TASK GOAL: An identical copy of the records below is the expected result.

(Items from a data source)

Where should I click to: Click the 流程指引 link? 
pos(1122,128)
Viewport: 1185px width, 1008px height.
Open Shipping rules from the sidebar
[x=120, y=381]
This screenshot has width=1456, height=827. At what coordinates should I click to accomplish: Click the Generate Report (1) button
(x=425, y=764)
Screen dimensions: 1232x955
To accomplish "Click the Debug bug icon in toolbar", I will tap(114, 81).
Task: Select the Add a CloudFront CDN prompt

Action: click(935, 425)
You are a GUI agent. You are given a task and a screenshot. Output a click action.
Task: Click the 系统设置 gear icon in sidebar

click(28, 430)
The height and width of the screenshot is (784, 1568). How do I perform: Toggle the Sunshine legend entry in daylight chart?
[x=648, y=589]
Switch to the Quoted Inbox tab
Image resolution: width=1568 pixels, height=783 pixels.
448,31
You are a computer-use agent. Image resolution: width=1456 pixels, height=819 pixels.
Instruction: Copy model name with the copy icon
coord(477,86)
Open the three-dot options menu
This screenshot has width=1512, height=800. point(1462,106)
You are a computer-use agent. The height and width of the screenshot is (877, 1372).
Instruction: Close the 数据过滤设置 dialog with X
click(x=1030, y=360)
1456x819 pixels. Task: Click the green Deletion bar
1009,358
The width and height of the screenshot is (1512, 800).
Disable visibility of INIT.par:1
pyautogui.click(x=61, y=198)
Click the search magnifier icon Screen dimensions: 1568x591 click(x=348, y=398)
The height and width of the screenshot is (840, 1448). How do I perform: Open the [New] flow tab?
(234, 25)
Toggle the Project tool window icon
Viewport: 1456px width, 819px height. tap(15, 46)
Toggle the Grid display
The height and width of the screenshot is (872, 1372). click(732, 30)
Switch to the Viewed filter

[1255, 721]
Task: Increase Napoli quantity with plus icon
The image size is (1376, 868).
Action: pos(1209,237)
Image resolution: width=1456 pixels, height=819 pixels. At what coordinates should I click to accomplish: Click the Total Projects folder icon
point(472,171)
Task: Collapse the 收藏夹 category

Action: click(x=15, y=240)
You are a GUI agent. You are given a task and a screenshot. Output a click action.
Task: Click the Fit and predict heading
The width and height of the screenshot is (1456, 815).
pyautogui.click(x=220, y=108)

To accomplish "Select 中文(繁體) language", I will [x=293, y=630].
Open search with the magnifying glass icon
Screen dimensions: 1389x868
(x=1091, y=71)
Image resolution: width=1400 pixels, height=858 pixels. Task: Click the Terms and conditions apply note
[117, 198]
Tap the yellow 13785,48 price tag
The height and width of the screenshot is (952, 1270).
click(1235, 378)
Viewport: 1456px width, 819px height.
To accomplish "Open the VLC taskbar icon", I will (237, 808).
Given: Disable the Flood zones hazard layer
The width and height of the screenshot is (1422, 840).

WRITTEN SOLUTION:
Where should I click to: Click the 流程指引 link? 
pos(1122,128)
Viewport: 1185px width, 1008px height.
Open Shipping rules from the sidebar
[x=120, y=381]
This screenshot has width=1456, height=827. At what coordinates should I click to accomplish: Click the Generate Report (1) button
(x=425, y=764)
Screen dimensions: 1232x955
To accomplish "Click the Debug bug icon in toolbar", I will tap(114, 81).
Task: Select the Add a CloudFront CDN prompt

Action: click(935, 425)
You are a GUI agent. You are given a task and a screenshot. Output a click action.
Task: Click the 系统设置 gear icon in sidebar

click(28, 430)
The height and width of the screenshot is (784, 1568). How do I perform: Toggle the Sunshine legend entry in daylight chart?
[x=648, y=589]
Switch to the Quoted Inbox tab
Image resolution: width=1568 pixels, height=783 pixels.
448,31
You are a computer-use agent. Image resolution: width=1456 pixels, height=819 pixels.
Instruction: Copy model name with the copy icon
coord(477,86)
Open the three-dot options menu
This screenshot has width=1512, height=800. point(1462,106)
You are a computer-use agent. The height and width of the screenshot is (877, 1372).
Instruction: Close the 数据过滤设置 dialog with X
click(x=1030, y=360)
1456x819 pixels. Task: Click the green Deletion bar
1009,358
The width and height of the screenshot is (1512, 800).
Disable visibility of INIT.par:1
pyautogui.click(x=61, y=198)
Click the search magnifier icon Screen dimensions: 1568x591 click(x=348, y=398)
The height and width of the screenshot is (840, 1448). How do I perform: Open the [New] flow tab?
(234, 25)
Toggle the Project tool window icon
Viewport: 1456px width, 819px height. tap(15, 46)
Toggle the Grid display
The height and width of the screenshot is (872, 1372). click(732, 30)
Switch to the Viewed filter

[1255, 721]
Task: Increase Napoli quantity with plus icon
The image size is (1376, 868).
Action: pos(1209,237)
Image resolution: width=1456 pixels, height=819 pixels. At what coordinates should I click to accomplish: Click the Total Projects folder icon
point(472,171)
Task: Collapse the 收藏夹 category

Action: click(x=15, y=240)
You are a GUI agent. You are given a task and a screenshot. Output a click action.
Task: Click the Fit and predict heading
The width and height of the screenshot is (1456, 815).
pyautogui.click(x=220, y=108)

To accomplish "Select 中文(繁體) language", I will [x=293, y=630].
Open search with the magnifying glass icon
Screen dimensions: 1389x868
(x=1091, y=71)
Image resolution: width=1400 pixels, height=858 pixels. Task: Click the Terms and conditions apply note
[117, 198]
Tap the yellow 13785,48 price tag
The height and width of the screenshot is (952, 1270).
click(1235, 378)
Viewport: 1456px width, 819px height.
To accomplish "Open the VLC taskbar icon", I will (237, 808).
Given: Disable the Flood zones hazard layer
The width and height of the screenshot is (1422, 840).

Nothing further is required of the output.